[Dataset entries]
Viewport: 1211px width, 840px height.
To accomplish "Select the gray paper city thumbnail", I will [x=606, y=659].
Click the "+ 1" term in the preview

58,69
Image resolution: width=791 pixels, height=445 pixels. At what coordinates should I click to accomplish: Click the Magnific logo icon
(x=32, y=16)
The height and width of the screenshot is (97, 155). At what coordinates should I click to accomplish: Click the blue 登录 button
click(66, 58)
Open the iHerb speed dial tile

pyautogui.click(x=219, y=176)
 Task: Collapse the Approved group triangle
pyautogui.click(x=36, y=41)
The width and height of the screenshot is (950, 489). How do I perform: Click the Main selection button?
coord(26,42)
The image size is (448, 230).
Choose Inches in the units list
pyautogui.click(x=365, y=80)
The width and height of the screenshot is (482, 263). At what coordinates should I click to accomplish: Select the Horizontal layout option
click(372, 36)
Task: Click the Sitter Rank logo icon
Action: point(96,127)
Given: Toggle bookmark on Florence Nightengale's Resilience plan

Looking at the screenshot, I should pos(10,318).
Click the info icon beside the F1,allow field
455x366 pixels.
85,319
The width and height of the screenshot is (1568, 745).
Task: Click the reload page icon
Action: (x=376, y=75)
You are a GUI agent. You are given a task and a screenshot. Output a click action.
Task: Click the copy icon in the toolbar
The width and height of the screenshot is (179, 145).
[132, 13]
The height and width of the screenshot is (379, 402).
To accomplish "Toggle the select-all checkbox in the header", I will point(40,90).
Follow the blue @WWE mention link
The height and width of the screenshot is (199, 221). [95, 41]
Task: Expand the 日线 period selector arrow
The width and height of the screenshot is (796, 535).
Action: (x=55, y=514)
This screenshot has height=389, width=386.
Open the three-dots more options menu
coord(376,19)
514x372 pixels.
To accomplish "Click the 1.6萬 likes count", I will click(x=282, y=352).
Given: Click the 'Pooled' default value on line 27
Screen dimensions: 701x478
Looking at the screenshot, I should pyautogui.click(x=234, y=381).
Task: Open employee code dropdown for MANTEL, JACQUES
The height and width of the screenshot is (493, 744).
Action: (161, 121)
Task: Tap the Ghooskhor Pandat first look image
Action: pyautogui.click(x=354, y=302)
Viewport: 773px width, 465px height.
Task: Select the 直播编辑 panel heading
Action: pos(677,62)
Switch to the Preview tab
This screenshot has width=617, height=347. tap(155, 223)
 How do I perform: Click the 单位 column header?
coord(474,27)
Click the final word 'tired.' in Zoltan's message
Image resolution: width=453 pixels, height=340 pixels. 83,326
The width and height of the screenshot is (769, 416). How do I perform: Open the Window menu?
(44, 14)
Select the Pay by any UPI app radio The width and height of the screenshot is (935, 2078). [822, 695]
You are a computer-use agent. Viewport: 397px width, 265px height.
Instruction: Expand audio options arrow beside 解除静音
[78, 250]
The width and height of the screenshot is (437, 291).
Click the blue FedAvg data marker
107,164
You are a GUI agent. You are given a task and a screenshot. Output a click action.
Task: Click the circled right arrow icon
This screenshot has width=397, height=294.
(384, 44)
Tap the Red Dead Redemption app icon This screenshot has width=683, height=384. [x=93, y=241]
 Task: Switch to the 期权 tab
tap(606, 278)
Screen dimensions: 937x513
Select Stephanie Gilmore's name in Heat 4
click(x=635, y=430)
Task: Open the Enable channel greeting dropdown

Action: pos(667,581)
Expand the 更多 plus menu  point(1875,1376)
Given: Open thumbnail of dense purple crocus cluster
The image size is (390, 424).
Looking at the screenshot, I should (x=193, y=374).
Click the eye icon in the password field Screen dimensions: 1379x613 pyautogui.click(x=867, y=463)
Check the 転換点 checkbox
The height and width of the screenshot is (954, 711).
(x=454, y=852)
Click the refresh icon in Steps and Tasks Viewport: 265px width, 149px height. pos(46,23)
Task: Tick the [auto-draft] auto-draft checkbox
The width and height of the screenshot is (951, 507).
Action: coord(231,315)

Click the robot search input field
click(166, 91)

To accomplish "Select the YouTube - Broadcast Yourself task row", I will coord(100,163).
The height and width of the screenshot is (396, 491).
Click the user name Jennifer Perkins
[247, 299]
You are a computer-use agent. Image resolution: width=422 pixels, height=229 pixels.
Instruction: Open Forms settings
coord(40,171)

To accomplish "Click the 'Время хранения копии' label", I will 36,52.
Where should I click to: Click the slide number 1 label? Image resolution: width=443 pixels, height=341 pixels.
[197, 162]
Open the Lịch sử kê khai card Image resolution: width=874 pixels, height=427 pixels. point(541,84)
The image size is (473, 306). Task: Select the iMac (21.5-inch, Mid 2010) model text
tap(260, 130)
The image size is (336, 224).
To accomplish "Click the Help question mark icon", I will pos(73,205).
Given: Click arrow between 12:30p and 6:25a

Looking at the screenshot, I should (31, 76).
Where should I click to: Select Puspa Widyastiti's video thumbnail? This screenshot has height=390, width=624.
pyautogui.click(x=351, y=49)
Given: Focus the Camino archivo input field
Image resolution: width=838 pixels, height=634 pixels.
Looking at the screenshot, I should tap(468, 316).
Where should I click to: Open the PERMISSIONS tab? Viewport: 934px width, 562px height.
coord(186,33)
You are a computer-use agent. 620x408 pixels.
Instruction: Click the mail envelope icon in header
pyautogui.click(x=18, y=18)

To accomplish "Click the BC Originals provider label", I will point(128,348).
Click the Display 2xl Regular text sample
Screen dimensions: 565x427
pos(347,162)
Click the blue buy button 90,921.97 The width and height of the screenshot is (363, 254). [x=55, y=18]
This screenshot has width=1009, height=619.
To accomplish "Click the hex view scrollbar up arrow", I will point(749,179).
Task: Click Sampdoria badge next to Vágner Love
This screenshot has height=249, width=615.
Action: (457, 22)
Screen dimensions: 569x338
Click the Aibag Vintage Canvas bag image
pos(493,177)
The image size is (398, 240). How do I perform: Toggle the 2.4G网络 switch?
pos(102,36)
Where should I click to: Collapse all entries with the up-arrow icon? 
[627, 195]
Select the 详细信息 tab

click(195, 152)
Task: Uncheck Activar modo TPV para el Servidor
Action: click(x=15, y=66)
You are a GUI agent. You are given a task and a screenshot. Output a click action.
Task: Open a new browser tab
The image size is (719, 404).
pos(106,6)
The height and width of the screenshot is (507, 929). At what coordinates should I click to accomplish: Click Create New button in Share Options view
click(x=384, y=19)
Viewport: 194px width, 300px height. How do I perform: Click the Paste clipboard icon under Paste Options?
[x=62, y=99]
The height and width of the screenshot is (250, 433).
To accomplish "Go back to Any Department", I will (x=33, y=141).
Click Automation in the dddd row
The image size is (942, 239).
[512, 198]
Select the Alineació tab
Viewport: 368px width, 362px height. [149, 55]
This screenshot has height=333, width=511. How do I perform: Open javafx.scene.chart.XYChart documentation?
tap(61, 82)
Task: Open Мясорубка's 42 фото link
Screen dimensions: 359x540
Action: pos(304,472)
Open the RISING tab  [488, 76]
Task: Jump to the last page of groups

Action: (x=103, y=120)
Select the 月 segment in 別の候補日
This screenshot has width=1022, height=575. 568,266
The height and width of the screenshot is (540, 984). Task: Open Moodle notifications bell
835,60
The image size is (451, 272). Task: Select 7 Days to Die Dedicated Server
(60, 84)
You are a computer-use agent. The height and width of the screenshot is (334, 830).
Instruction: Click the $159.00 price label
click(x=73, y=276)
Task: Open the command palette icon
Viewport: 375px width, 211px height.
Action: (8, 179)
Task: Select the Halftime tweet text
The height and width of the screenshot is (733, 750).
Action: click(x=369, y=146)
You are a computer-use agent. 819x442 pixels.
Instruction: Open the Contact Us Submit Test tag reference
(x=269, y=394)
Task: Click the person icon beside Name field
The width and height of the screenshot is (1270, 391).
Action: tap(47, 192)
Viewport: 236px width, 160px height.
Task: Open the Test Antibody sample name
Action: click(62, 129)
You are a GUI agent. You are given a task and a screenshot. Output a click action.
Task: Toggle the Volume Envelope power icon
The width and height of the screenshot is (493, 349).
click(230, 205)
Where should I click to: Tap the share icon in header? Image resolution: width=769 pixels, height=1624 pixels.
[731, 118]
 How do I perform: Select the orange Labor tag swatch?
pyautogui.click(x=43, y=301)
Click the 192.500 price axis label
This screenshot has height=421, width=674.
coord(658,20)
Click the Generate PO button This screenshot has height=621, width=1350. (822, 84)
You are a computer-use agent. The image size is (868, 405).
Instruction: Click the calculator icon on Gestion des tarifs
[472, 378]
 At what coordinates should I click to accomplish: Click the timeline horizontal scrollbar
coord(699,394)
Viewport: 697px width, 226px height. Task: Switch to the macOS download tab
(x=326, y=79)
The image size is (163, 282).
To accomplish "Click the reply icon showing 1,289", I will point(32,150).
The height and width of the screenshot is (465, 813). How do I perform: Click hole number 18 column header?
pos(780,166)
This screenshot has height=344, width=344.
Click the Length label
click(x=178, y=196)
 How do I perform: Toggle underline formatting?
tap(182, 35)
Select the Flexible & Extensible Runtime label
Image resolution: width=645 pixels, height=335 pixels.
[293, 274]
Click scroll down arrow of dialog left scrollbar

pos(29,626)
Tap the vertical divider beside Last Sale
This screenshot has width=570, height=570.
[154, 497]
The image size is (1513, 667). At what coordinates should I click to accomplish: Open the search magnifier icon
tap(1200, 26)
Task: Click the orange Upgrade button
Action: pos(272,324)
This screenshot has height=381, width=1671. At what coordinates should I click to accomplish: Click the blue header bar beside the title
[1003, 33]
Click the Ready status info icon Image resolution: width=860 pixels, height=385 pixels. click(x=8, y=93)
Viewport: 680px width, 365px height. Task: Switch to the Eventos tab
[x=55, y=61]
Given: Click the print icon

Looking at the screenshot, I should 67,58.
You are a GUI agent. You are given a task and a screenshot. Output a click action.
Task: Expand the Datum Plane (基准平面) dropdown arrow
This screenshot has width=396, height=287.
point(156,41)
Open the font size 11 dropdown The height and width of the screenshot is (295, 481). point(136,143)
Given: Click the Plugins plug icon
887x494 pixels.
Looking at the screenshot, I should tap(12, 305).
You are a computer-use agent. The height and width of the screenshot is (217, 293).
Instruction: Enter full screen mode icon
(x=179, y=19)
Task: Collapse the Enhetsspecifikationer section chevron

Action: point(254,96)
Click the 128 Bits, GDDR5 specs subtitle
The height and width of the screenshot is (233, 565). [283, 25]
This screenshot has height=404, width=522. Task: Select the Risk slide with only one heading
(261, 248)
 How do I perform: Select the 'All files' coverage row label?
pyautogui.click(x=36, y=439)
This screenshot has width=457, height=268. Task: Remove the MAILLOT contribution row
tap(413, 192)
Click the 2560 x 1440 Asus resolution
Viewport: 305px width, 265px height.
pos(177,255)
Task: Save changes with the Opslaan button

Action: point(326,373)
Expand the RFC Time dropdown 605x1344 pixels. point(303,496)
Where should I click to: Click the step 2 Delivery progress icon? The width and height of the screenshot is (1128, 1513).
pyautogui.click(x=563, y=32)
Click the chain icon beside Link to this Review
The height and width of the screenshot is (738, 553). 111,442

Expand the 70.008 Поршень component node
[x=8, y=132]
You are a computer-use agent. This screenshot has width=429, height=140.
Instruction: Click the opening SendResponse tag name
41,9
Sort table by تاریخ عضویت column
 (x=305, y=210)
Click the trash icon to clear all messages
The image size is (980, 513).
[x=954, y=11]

### BRIEF
From the records above, return each line that includes "computer".

### EXERCISE RESULT
You are a computer-use agent. Viewport: 397px width, 265px height.
You are a computer-use agent. Image resolution: width=422 pixels, height=229 pixels.
You are a computer-use agent. 620x408 pixels.
You are a computer-use agent. The height and width of the screenshot is (334, 830).
You are a computer-use agent. 819x442 pixels.
You are a computer-use agent. The image size is (868, 405).
You are a computer-use agent. The height and width of the screenshot is (217, 293).
You are a computer-use agent. This screenshot has width=429, height=140.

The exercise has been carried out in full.